Relaxation of the Block Transfer Rules
The Finance Act became law on the 17th July 2014 and formally brings in some changes to pensions that we’ve known about since the Budget, such as:
- Increases to the trivial commutation and small pots limits,
- Increase in the GAD limit, and
- Reduction in the minimum income requirement for flexible drawdown.
One change that has been included in the Act that we didn’t previously know about is a temporary relaxation in the block transfer rules. The new rules allow individuals to:
- Block transfer without a ‘buddy’, and
- Transfer into a pension scheme where they have already held a plan for more than 12 months.
This will come as welcome news to those ‘trapped’ in a plan where they have tax-free cash rights of greater than 25%, but otherwise the plan is unsuitable for them. This might be for a variety of reasons, but the most common would be high charges, restricted investment choice or unavailability of retirement options, such as drawdown.
Currently, if they want to transfer to a more suitable plan, they’ll lose their protected tax-free cash rights unless the transfer meets certain criteria – this includes the requirement that at least one other member of the scheme transfers with them at the same time and to the same scheme.
It may be difficult to find someone else in the scheme willing to transfer with them to a new scheme, or it may be impossible as there are no other members of the scheme – this would include those in s.32s, one person EPPs and assigned policies.
So, for a limited period only, those with scheme specific tax-free cash protection are able to retain that protection on transfer (including a transfer to an existing plan) without the need for a buddy, or buddies to transfer with as long as they transfer before 6th April 2015 and take their benefits before 6th October 2015. To satisfy the last condition, unless they have a protected low pension age, they’d obviously also have to be aged 55 by 5th October 2015.
The full conditions that have to be met are:
- All of the scheme benefits have to be transferred – a partial transfer doesn’t protect tax-free cash or the low pension age,
- The transfer must be made as a single transaction,
- The transfer must take place on or after 19th March 2014 and before 6th April 2015, and
- The member must become entitled to all their rights under the receiving scheme on the same date and that date must be before 6th October 2015 – this means that the member must crystallise not only all of the transferred funds, but also any other rights they may have under the receiving scheme on the same date.
Questions and answers
- Does this mean all block transfers don’t need a buddy now?

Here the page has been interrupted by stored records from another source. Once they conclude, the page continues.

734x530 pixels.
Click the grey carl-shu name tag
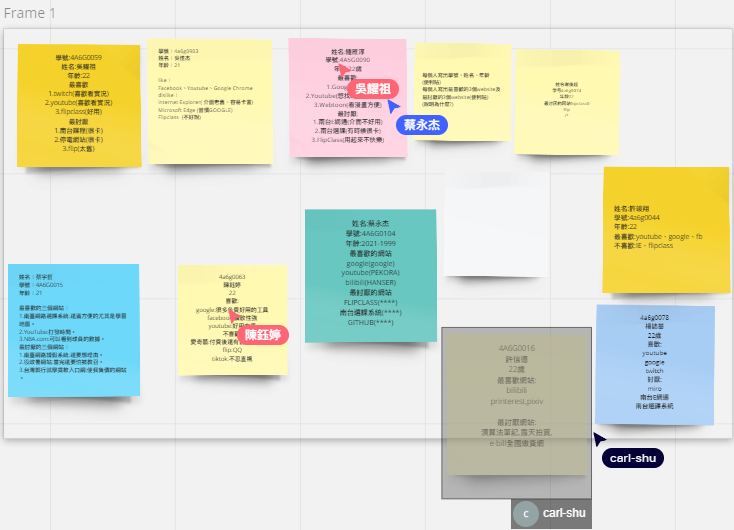[x=565, y=514]
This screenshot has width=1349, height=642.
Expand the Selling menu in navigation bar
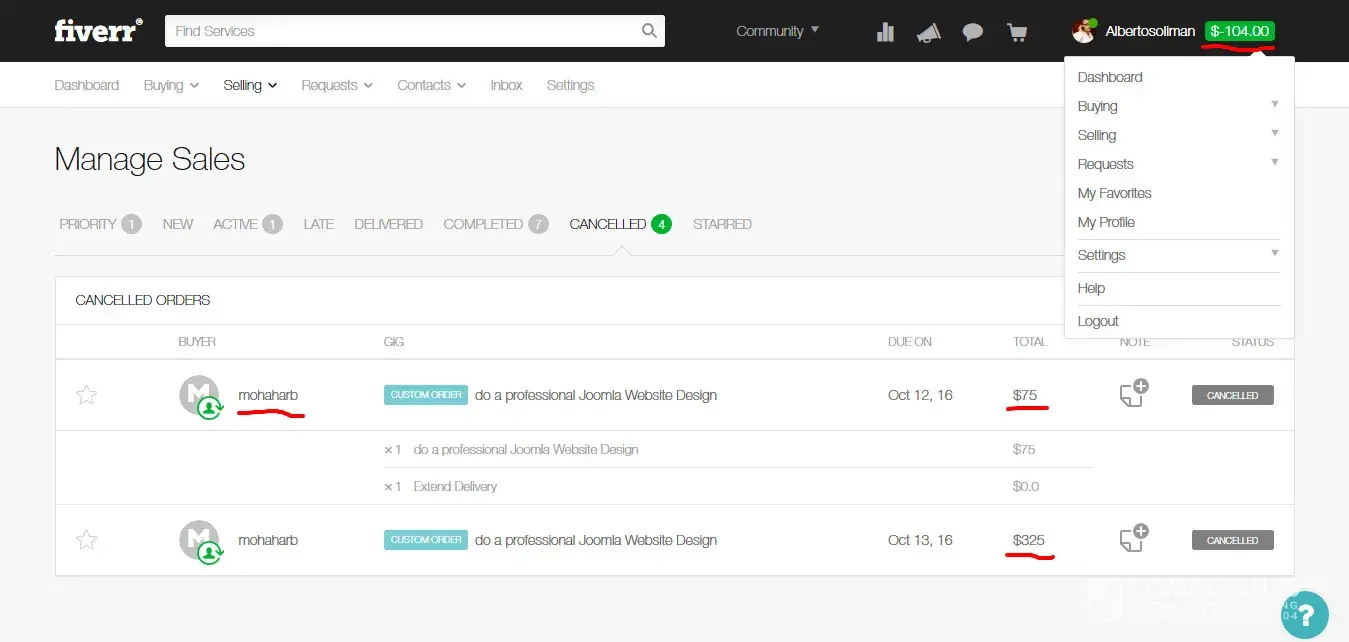click(250, 85)
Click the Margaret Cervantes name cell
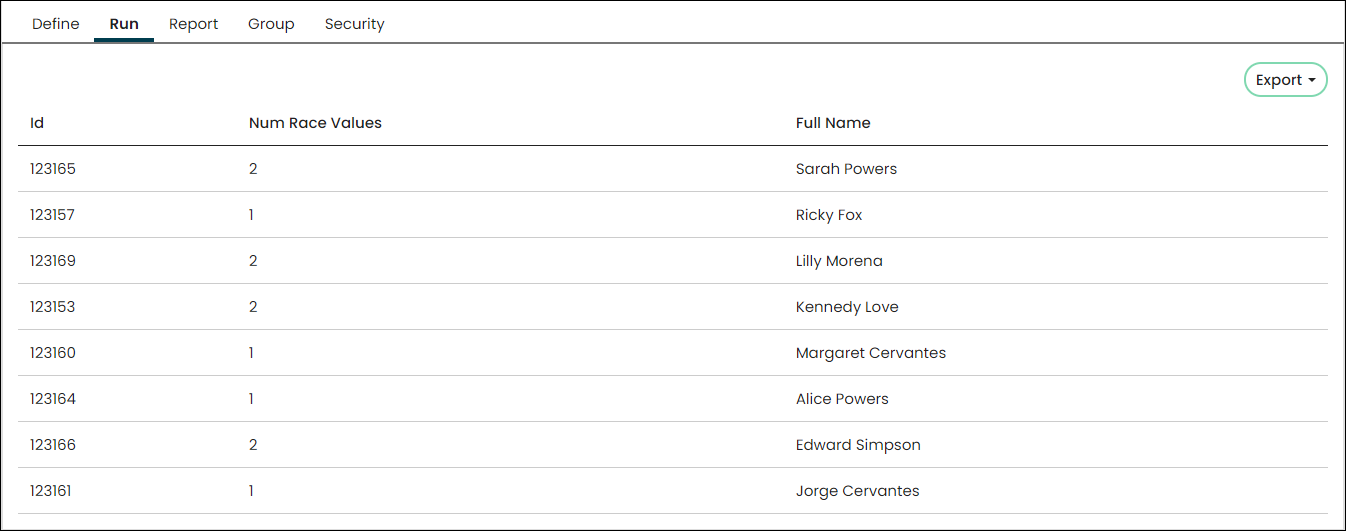This screenshot has height=531, width=1346. [x=871, y=353]
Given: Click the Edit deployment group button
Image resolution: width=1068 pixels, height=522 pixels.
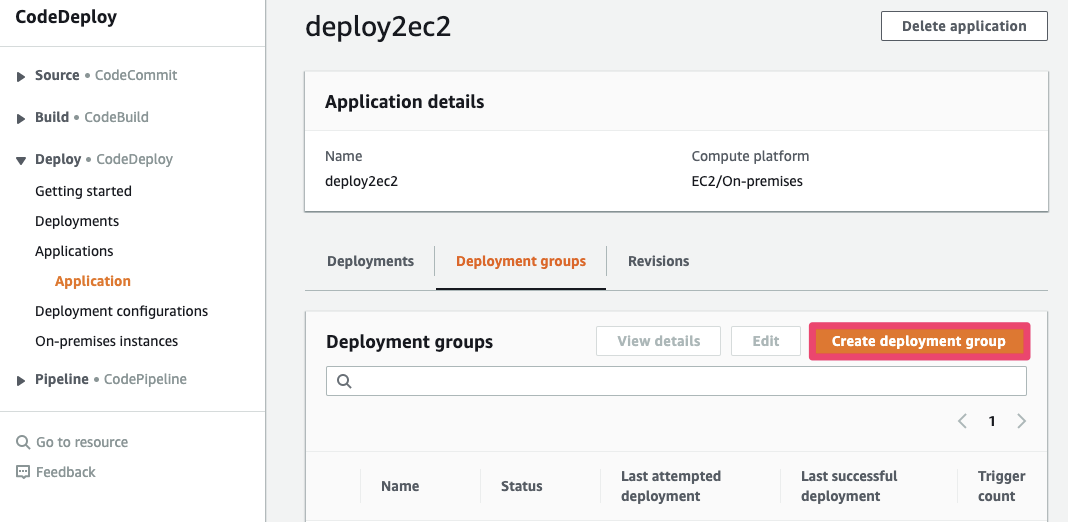Looking at the screenshot, I should 765,341.
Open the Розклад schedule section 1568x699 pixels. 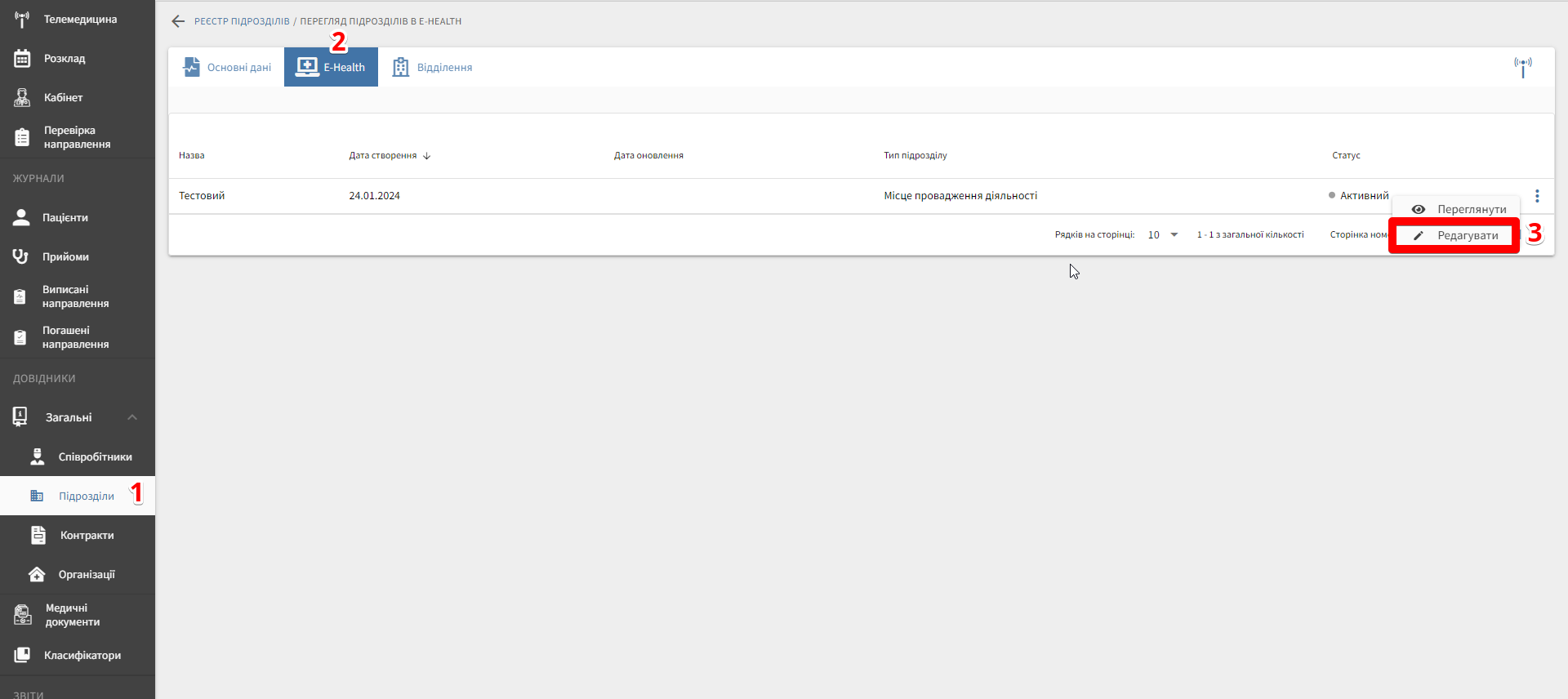coord(65,59)
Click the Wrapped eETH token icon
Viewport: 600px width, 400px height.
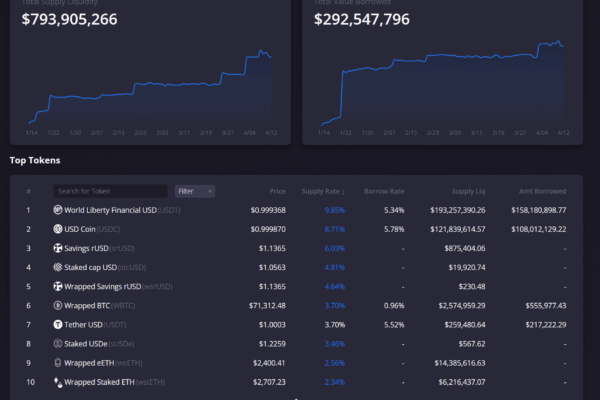click(57, 362)
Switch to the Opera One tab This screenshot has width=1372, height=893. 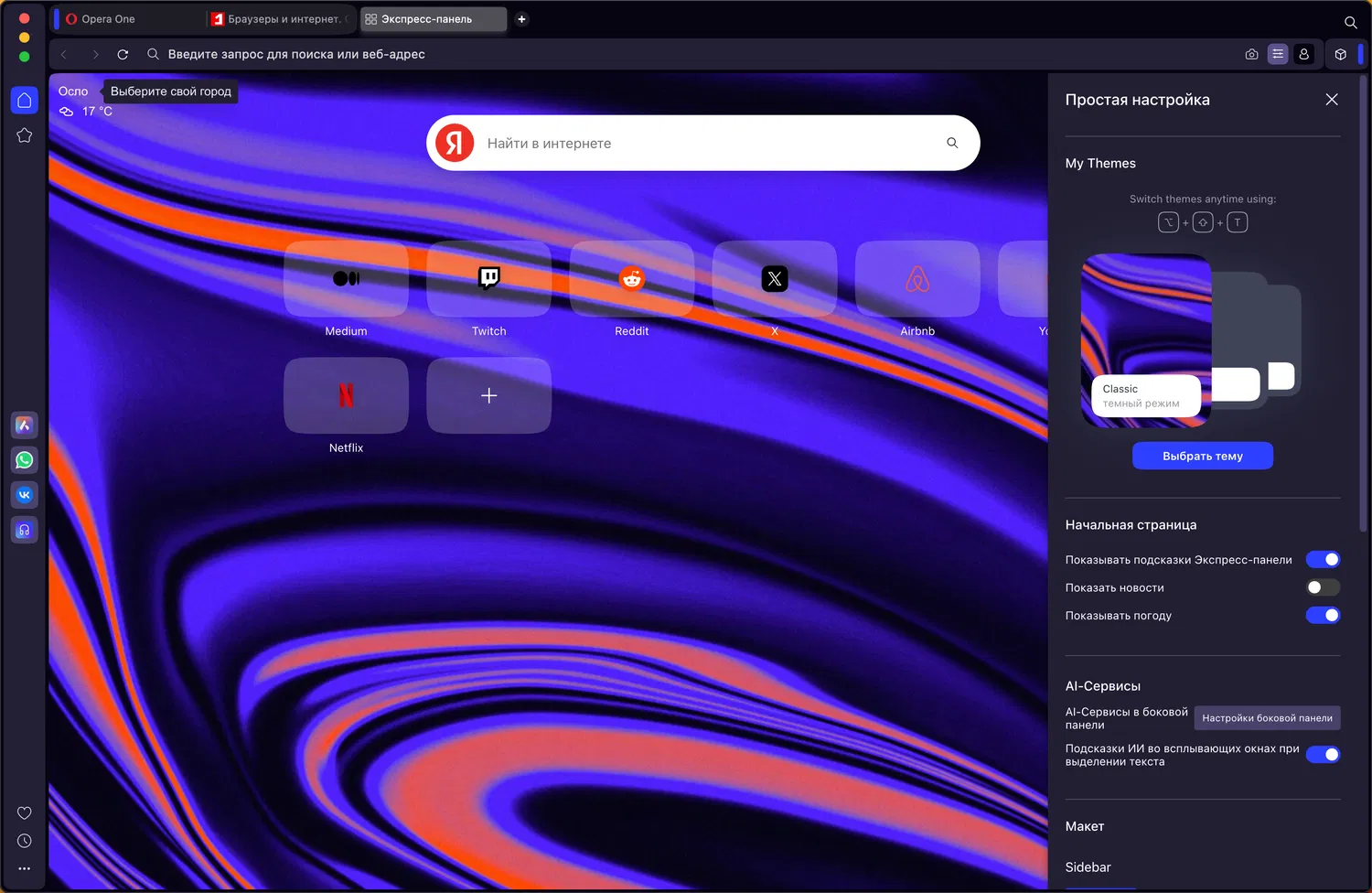[x=108, y=19]
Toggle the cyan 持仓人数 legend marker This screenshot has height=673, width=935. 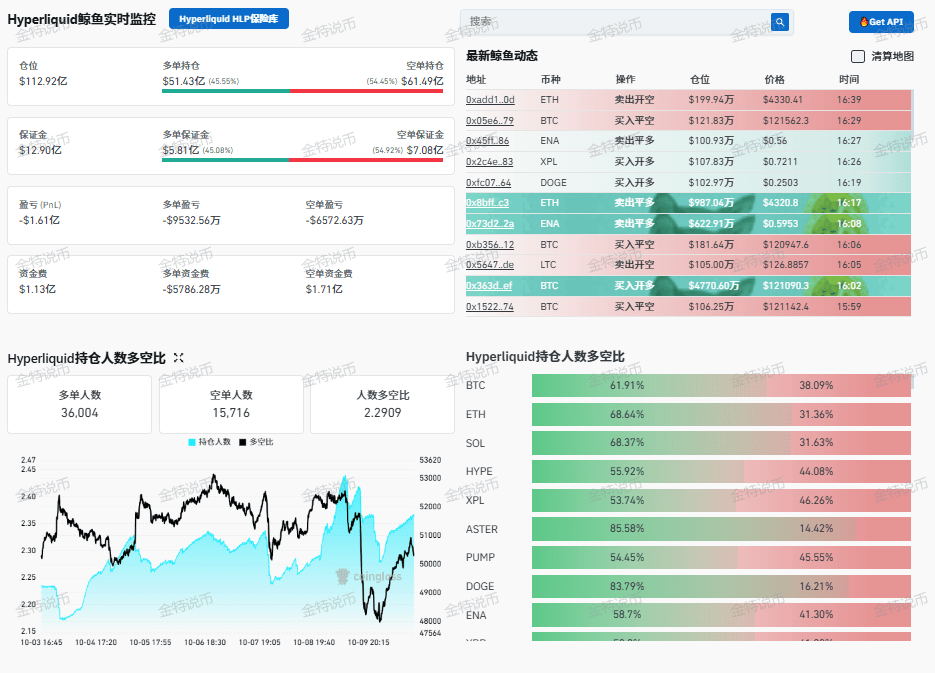coord(192,442)
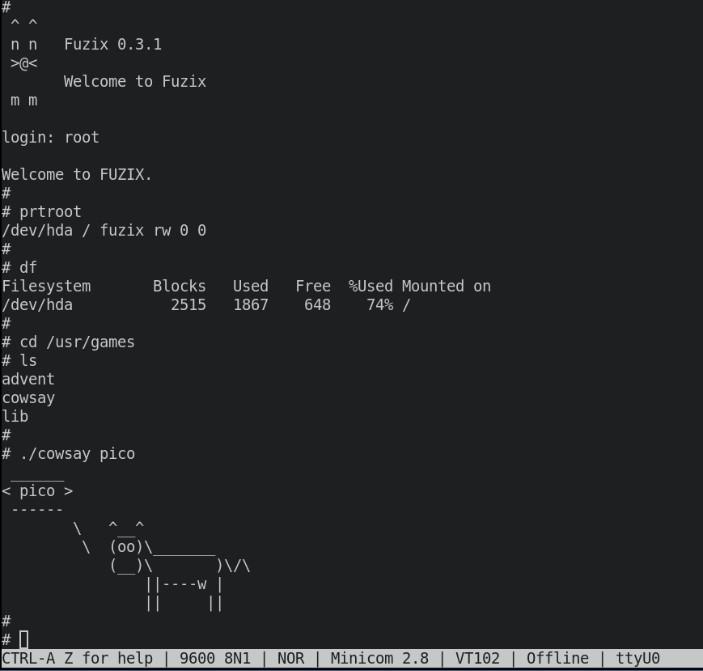The width and height of the screenshot is (703, 671).
Task: Click the "advent" entry in the ls output
Action: tap(28, 379)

- No, it only applies to those transferring before 6th April 2015 who take their benefits before 6th October 2015. They would therefore have to be age 55 or more by 6th October 2015 at the latest.
- If the person has been a member of the receiving scheme for more than 12 months will the tax-free cash still be protected?
- Yes it will. Although the ‘normal’ block transfer rules only apply where the receiving scheme is a new scheme or where the person hasn’t been a member for more than 12 months. This rule doesn’t apply to the new type of block transfers.
- What happens if the member doesn’t take all their benefits before 6th October 2015?
- Their tax free cash will reduce to 25%.